Endowed in perpetuity by the Glenna Luschei Fund for Excellence

My Young Aunts Have Lunch with Cary Grant

My Young Aunts Have Lunch with Cary Grant

By Susan Donnelly

Looking exactly as he always looks,
except for the open-necked shirt,
Grant pauses in mid-spoonful
of iced fruit cocktail in silver dish
to ask Priscilla a question.
Her beautiful profile looks exactly,
or almost, the same today.
The year is 1947. She is twenty,
wears a gardenia in her dark hair.
The businessman beside her,
with the natty breastpocket handkerchief,
has probably arranged all this.
A client of my grandfather?
Behind them, at duller tables,
everyone's watching the photographer,
or the back of the movie star's head.
Anne Marie, my younger aunt, disappears
at the photograph's edge.
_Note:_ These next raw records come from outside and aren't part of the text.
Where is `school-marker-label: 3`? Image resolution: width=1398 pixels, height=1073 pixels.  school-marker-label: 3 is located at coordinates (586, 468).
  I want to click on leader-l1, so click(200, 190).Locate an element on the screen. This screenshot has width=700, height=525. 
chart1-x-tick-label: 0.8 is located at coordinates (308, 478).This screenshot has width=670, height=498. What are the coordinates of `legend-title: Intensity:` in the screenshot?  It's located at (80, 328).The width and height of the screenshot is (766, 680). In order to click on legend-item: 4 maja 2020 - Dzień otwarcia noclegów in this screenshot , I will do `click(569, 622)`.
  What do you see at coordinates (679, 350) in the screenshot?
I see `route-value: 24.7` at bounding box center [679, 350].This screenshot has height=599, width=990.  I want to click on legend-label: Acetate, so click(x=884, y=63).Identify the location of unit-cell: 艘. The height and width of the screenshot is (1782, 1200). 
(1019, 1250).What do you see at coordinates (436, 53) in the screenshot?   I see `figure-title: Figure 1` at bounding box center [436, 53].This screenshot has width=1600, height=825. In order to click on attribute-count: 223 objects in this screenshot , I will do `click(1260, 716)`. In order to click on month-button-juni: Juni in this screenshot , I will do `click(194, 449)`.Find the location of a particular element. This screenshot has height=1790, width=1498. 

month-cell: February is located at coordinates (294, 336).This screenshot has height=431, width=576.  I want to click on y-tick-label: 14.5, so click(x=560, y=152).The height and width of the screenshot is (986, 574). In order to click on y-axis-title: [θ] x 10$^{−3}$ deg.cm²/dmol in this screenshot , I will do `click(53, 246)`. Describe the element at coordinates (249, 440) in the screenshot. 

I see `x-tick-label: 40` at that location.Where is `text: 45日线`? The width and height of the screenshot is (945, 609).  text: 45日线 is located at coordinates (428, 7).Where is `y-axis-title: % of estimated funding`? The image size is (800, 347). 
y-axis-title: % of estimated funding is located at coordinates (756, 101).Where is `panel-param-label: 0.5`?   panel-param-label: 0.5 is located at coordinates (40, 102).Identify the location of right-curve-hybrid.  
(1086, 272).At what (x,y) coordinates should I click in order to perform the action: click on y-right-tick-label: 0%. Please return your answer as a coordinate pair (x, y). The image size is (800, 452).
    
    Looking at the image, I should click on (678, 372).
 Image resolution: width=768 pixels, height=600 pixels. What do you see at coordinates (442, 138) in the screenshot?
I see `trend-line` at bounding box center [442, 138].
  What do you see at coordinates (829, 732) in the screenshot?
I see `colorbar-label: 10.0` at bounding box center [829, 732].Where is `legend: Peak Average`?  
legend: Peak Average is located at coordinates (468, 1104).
That's all right.
In about three days she'll have her own
Western adventure: getting clawed
on the arm when she offers a sandwich
to a grizzly in Yellowstone Park.

Prairie Schooner, Vol. 80, No. 2 (Summer 2006), p. 127


Susan Donnelly

Susan Donnelly is the author of three poetry collections, most recently Capture the Flag. Widely published, she has new poems in the New York Times, Poetry East, Salamander, and Poetry Ireland Review. Several of her poems have been featured on Writers Almanac and Poetry Daily. She teaches poetry from her home in Arlington, Massachusetts.